#### [Pixel coordinate grounding data]

= = = = = = =

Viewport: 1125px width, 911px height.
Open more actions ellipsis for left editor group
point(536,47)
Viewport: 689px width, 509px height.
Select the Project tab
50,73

= = = = = = =

#### [Work order]
Each line above that contains the word "height" should be returned.

#### [Answer box]
Viewport: 1125px width, 911px height.
Viewport: 689px width, 509px height.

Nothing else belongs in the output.